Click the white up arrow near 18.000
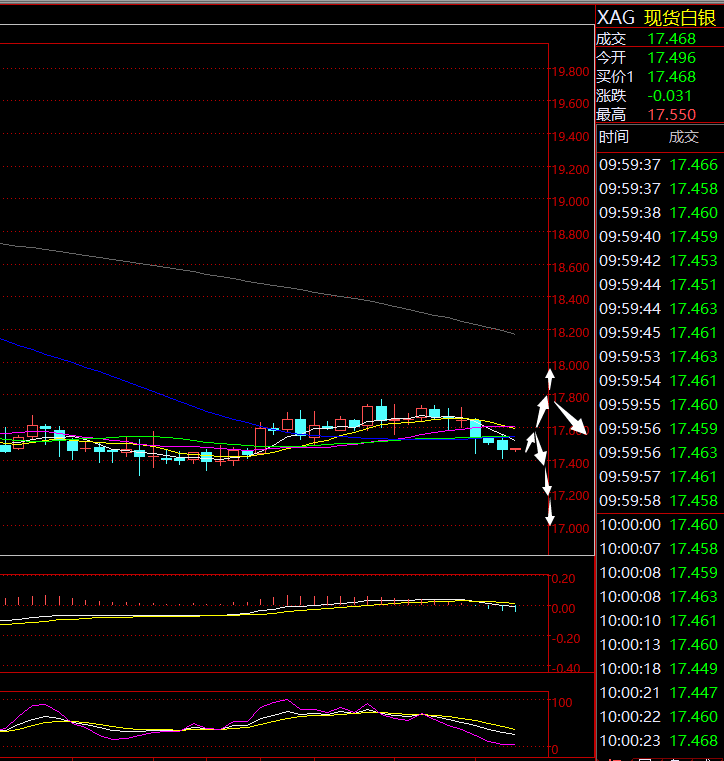The height and width of the screenshot is (761, 724). tap(548, 377)

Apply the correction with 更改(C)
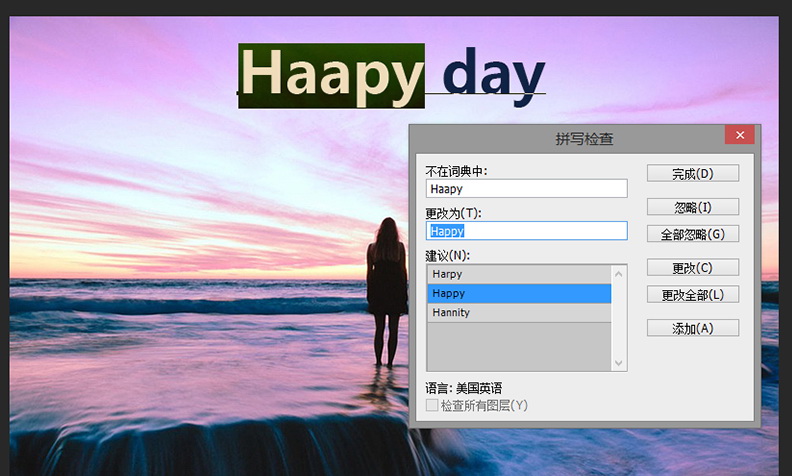click(x=692, y=268)
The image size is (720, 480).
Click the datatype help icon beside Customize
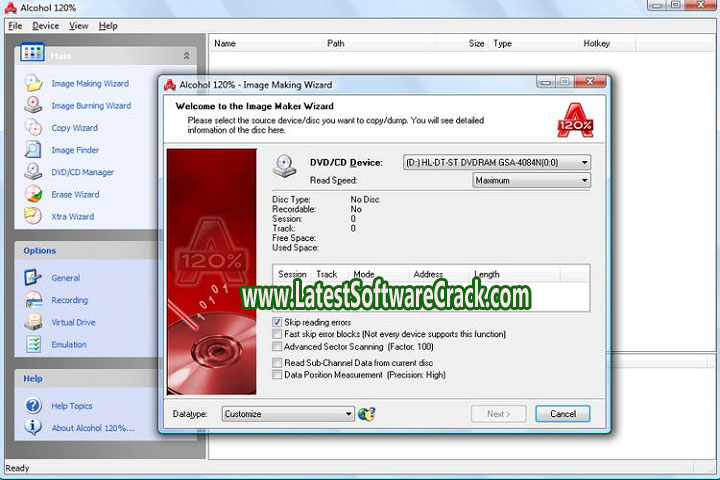coord(367,414)
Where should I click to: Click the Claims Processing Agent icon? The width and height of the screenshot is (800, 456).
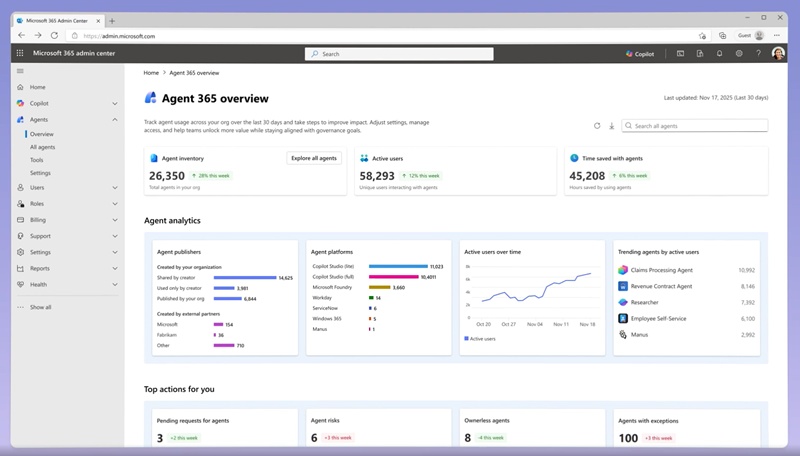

Instructions for the task
Copy out the text lines from all of the records above word for word, and leave the pictures out of your answer.

Output of the exercise
Click the white up arrow near 18.000
The height and width of the screenshot is (761, 724). tap(548, 377)

Apply the correction with 更改(C)
click(x=692, y=268)
The image size is (720, 480).
Click the datatype help icon beside Customize
coord(367,414)
Where should I click to: Click the Claims Processing Agent icon? The width and height of the screenshot is (800, 456).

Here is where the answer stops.